Eine Runde rechnen, prüfen, messen, bitte.

Das optimale Setup

Bei Project 1 wird vor, während und nach jedem Rennen alles geprüft, was durch das Reglement erlaubt ist.

Rennstrecken sind in drei Sektoren eingeteilt, bei denen jede einzelne Runde aufgezeichnet wird und in die Berechnung des Setups einfließt. Mit Hilfe dieser Daten stellen die Mechaniker das Fahrwerk des Porsches optimal auf die vorliegende Strecke ein. Weitere wichtige Details sind die Prüfung des Luftdrucks durch die Reifentechniker und der Leistungscheck des Fahrzeugs – selbst die präzisen Rennmotoren können teilweise Schwankungen von mehreren PS aufweisen. Laut Reglement muss jedes Fahrzeug ein gewisses Mindestgewicht und eine gewisse Mindesthöhe haben. Das Gewicht wird bei einem leichten Fahrer durch Bleigewichte auf der Beifahrerseite erhöht. Alle Werte werden, besonders bei den Platzierungen 1–3, nach Rennende von offizieller Seite überprüft.

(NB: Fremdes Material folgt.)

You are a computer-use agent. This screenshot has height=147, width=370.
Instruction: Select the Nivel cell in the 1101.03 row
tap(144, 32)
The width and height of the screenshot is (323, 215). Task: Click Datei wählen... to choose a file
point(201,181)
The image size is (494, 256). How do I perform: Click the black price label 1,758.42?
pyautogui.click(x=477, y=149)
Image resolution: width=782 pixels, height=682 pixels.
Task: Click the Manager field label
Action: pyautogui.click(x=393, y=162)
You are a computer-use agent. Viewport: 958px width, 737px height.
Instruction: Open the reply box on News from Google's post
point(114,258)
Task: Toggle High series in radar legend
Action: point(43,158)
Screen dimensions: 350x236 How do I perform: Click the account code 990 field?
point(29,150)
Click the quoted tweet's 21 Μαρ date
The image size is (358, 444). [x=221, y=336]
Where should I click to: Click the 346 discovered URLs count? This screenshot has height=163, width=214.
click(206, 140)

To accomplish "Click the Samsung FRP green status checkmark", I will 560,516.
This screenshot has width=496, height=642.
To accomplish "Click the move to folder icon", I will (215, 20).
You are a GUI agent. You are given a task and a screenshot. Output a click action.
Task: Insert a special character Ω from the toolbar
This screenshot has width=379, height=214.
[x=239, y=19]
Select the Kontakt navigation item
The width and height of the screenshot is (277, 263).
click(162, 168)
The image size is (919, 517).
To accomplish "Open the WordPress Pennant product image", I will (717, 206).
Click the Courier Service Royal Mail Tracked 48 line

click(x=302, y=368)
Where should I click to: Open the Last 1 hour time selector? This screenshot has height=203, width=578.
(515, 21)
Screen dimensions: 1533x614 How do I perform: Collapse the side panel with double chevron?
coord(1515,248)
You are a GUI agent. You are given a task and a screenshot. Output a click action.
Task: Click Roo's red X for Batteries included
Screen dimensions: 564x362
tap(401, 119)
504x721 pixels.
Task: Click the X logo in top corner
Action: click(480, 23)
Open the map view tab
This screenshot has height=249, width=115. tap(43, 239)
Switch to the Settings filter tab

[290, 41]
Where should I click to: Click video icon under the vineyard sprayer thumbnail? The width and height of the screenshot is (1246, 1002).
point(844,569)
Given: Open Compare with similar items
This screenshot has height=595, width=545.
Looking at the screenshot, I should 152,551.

Der Zellstoff aus dem die Träume sind

Auf Basis der mit dem Kunden vereinbarten Spezifikation werden bei Felix Schoeller die Parameter für die einzelnen Produktionsstufen bestimmt. Vom Stoffeintrag bis zur Rollenwicklung wird alles bis ins letzte Detail festgelegt. Dabei gelten bestimmte Schwankungstoleranzen, bedingt durch unseren Hauptrohstoff, das Naturprodukt Zellstoff.

Klare Angaben gibt es auch zur Rezeptur des Papiers und zu den Maschineneinstellungen (sog. Prozess-Zettel). Für auftretende Abweichungen wurden Korrektur-Ablauf-Pläne (KAPs) entwickelt, die eine schnelle Gegensteuerung ermöglichen. Der jeweilige Schichtleiter entscheidet auf Basis der Prüfprotokolle, welche Ware freigegeben wird bzw. genauer geprüft werden muss.

 
 

Unsere 100%-In-Line-Inspektion in den Papiermaschinen, den Extrudern und den Coatern erkennt mehr Fehler als das menschliche Auge. Die finale Freigabe erfolgt dennoch durch unsere Experten.